February 18, 2008 19:10 IST
Tamil Nadu Chief Minister M Karunanidhi on Monday reiterated that the Supreme court had observed that mere expression of support to a banned organisation like the Liberation Tigers of Tamil Eelam was not an offence.
Reacting to All India Anna Dravida Munnetra Kazhagam supremo J Jayalalithaa's challenge whether he could quote the apex court order to this effect, he said, "When the issue was raised in the state assembly on January 29, he had given a detailed reply and the same was published in a English daily.
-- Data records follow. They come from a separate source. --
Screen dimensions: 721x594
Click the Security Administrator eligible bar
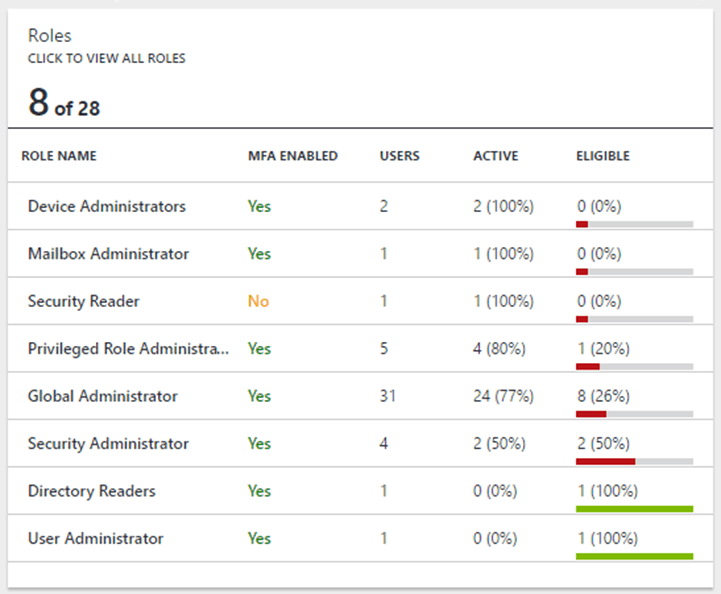pos(635,462)
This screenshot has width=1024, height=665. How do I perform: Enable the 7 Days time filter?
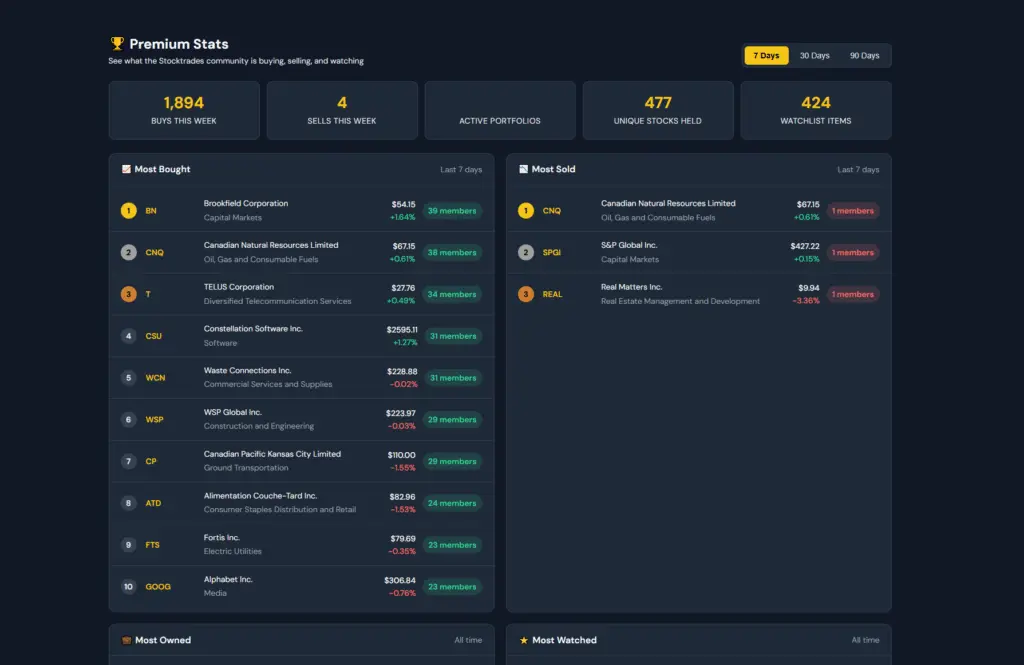pyautogui.click(x=766, y=55)
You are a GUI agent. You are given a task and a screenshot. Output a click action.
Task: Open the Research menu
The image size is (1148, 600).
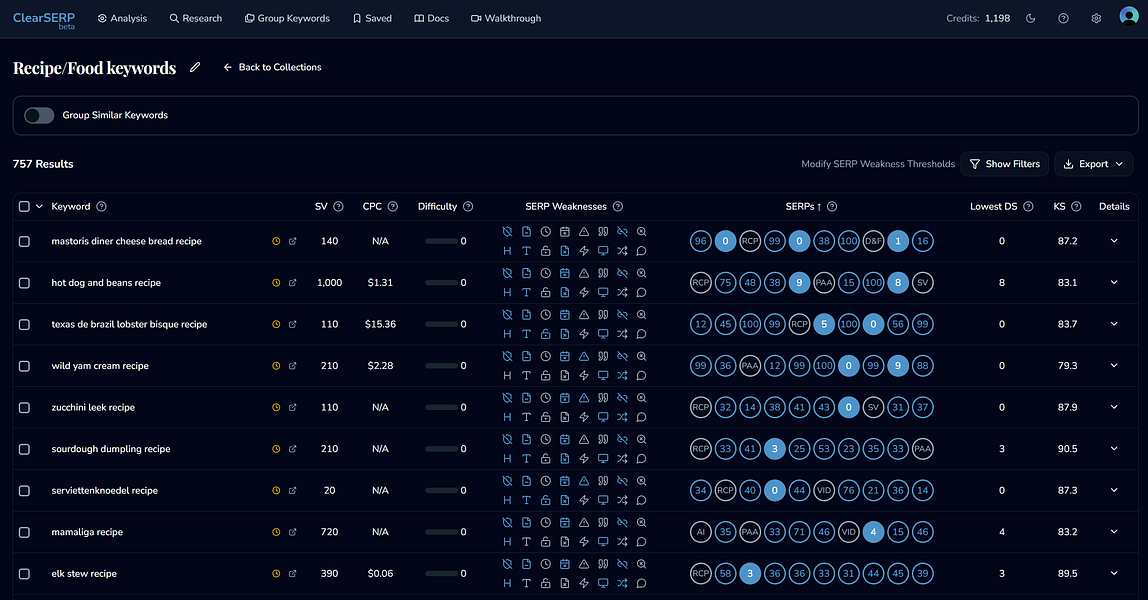pyautogui.click(x=196, y=18)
Being a former chief minister, Jayalalithaa could have obtained a copy of the order in the POTA case from her lawyers and studied it properly before throwing the challenge."
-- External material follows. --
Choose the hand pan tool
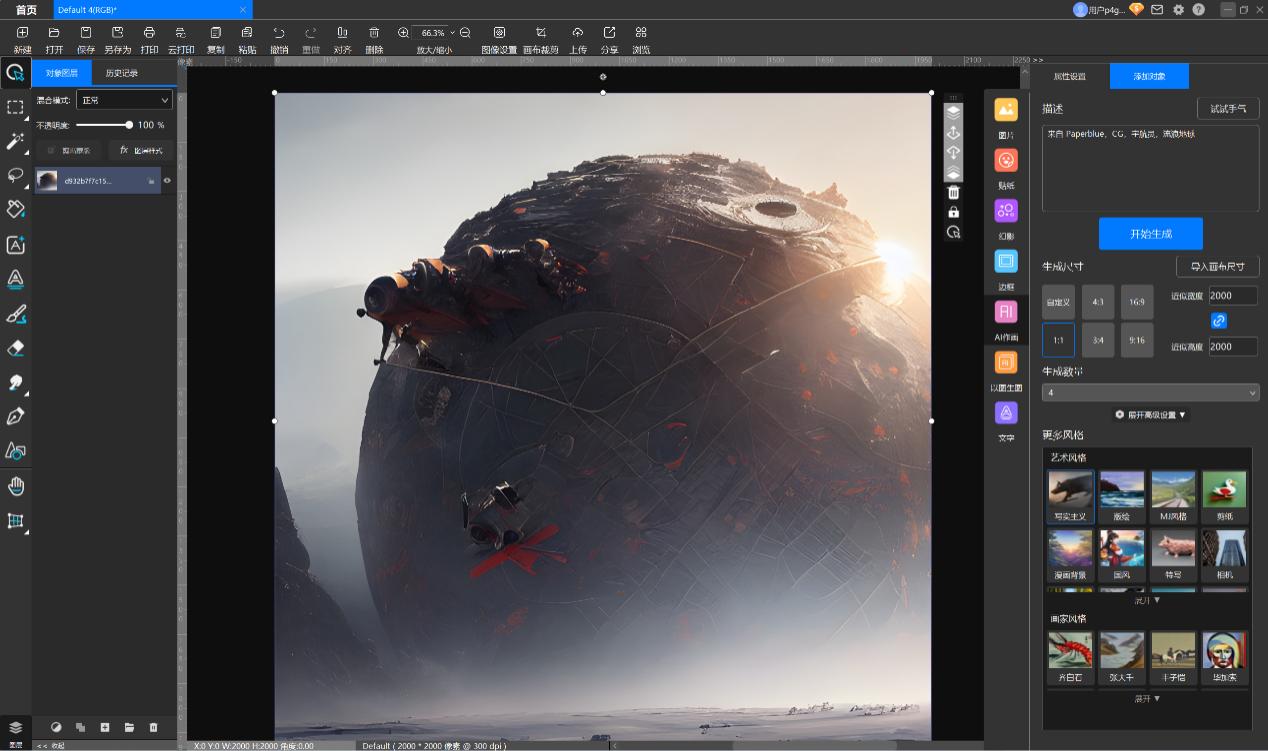The image size is (1268, 751). point(15,486)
He said when Congress member C Gnanasekaran raised the issue and demanded action against Viduthalai Chiruthaigal Katchi leader Thol Thirumavalavan for organising a conference in support of LTTE, the government could not take any hasty action as the apex court itself had said mere expression of support to a banned organisation would not be liable for penal action.
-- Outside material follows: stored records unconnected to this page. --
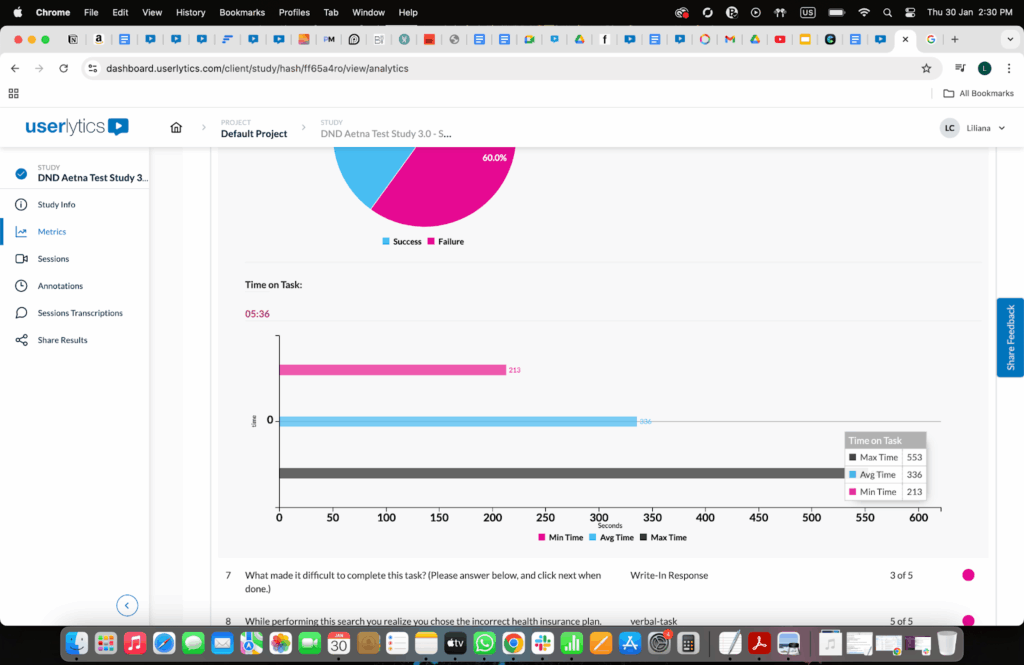This screenshot has height=665, width=1024.
Task: Select Metrics in the sidebar
Action: pos(51,231)
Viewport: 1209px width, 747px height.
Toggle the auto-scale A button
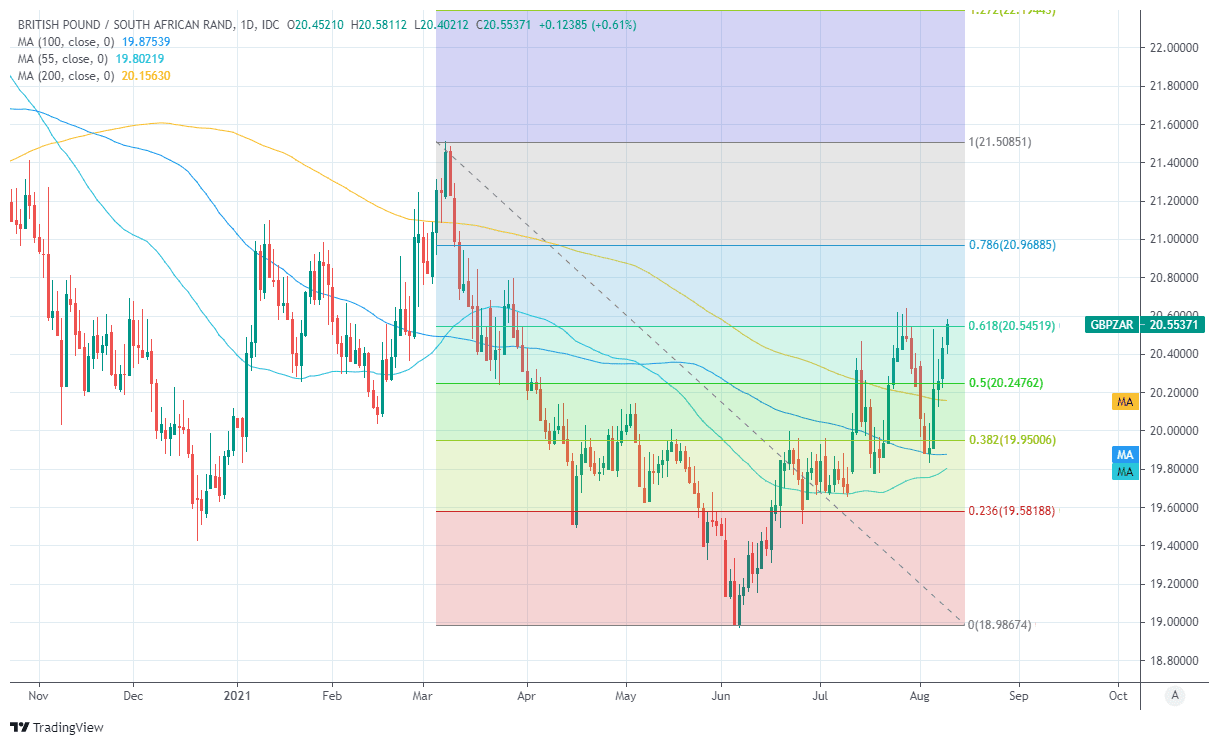tap(1176, 695)
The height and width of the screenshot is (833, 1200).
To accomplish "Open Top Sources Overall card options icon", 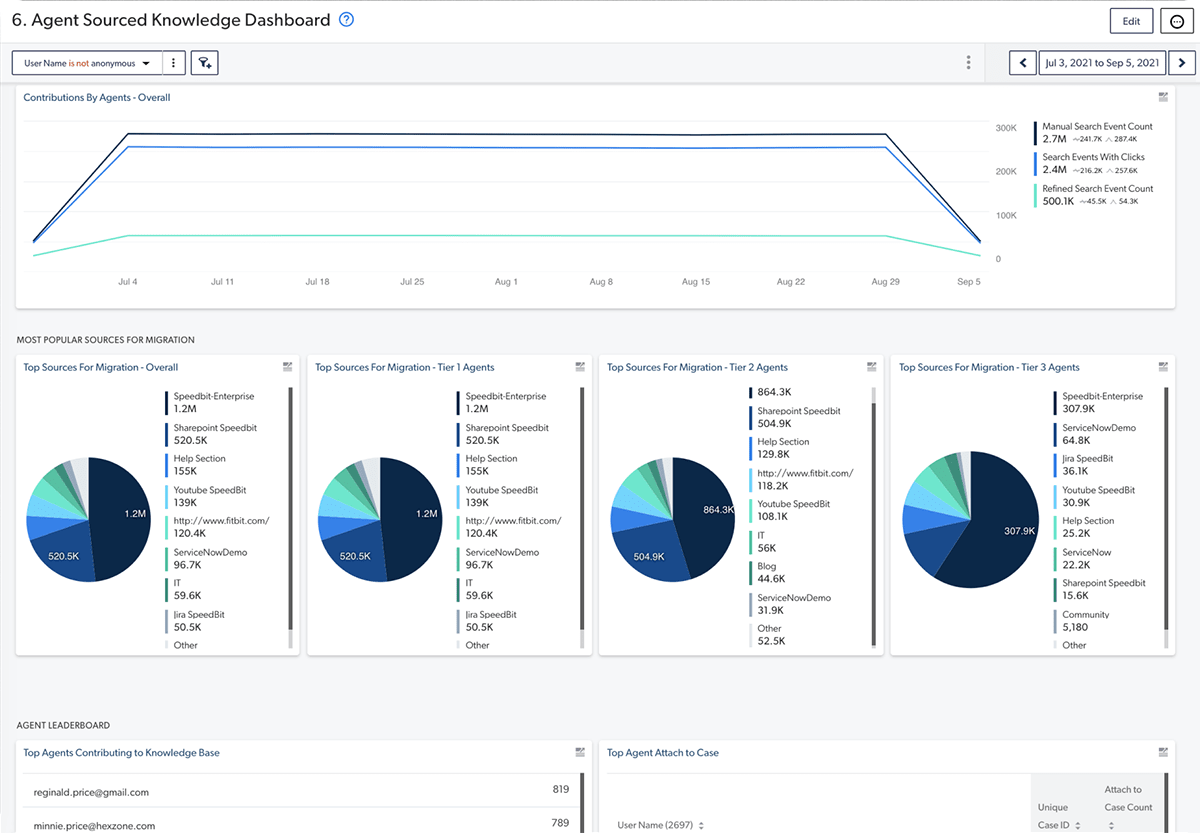I will [287, 367].
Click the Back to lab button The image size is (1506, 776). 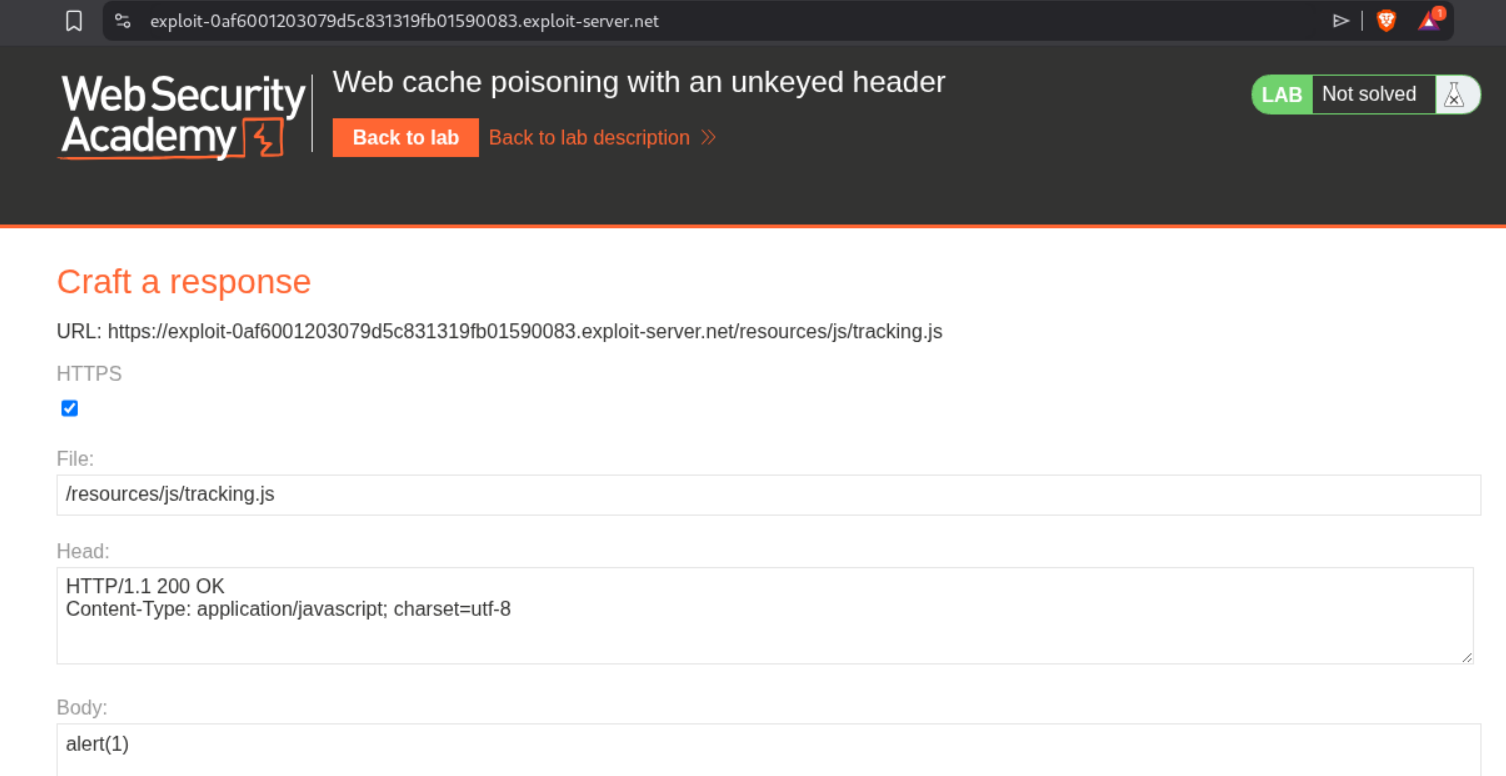click(405, 138)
When Jayalalithaa came to the House the next day and countered him saying he had misled the House by incorrectly citing the Supreme Court judgment, Law and Public Works Minister Duraimurugan read out the relevant portions of the order, but she was not willing to listen.
In an interview to a English daily, he had given details of the Supreme Court order, but Jayalalithaa was repeatedly raising the issue without reading the judgment properly, Karunanidhi said.
The order produced by Justices S Rajendra Babu and G P Mathur stated: 'Offence under Section 3(1) of POTA will be constituted only if it is done with intent. If Parliament stipulates that the 'Terrorist Act' itself had to be committed with the criminal intention, can it be said that a person who 'professes' (as under Section 20) or 'invites support' or 'arranges, manages, or assists in arranging or managing a meeting' or 'addresses a meeting' (as under Section 21) has committed the offence if he does not have an intention or design to further the activities of any terrorist organisation or the commission of Terrorist Acts? We are clear that it is not.'
Karunanidhi further quoted the order, which said: 'Therefore, it is obvious that the offence under Section 20 or 21 or 22 needs positive inference that a person has acted with intent of furthering or encouraging terrorist activity or facilitating its commission. In other words, these Sections are limited only to those activities that have the intent of encouraging or furthering or promoting or facilitating the commission of terrorist activities. If these Sections are understood in this way, there cannot be any misuse.'
However, Jayalalithaa had launched a disinformation campaign and was trying to blame him for everything, whether it rained or shined in the State, in a bid to remove the government and come back to power, he said.